*Data entries*.
◆ ◆ ◆ ◆ ◆
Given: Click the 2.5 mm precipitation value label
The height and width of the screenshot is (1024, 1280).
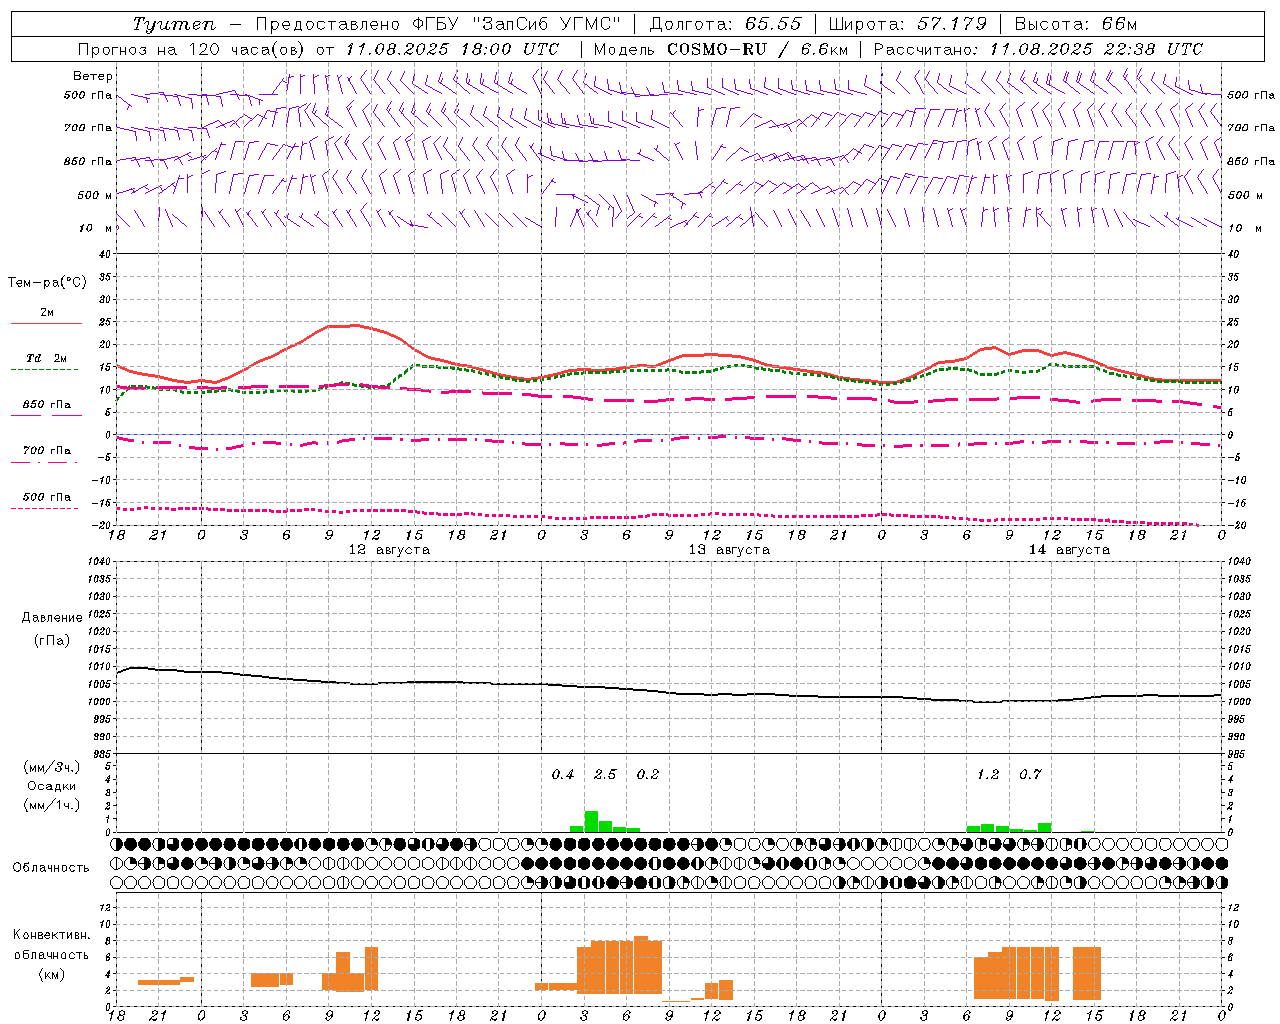Looking at the screenshot, I should (605, 774).
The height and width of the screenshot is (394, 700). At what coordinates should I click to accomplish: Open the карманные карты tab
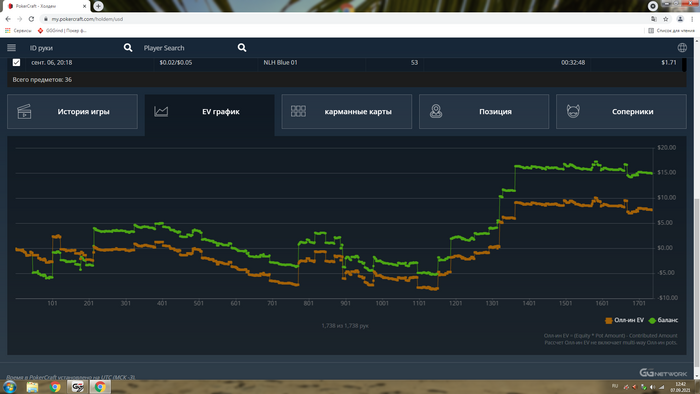pos(347,112)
◆ ◆ ◆ ◆ ◆
Copy every record verbatim while leaving each picture out.

Given: Click the 2.5 mm precipitation value label
The height and width of the screenshot is (1024, 1280).
Looking at the screenshot, I should (605, 774).
The height and width of the screenshot is (394, 700). At what coordinates should I click to accomplish: Open the карманные карты tab
pos(347,112)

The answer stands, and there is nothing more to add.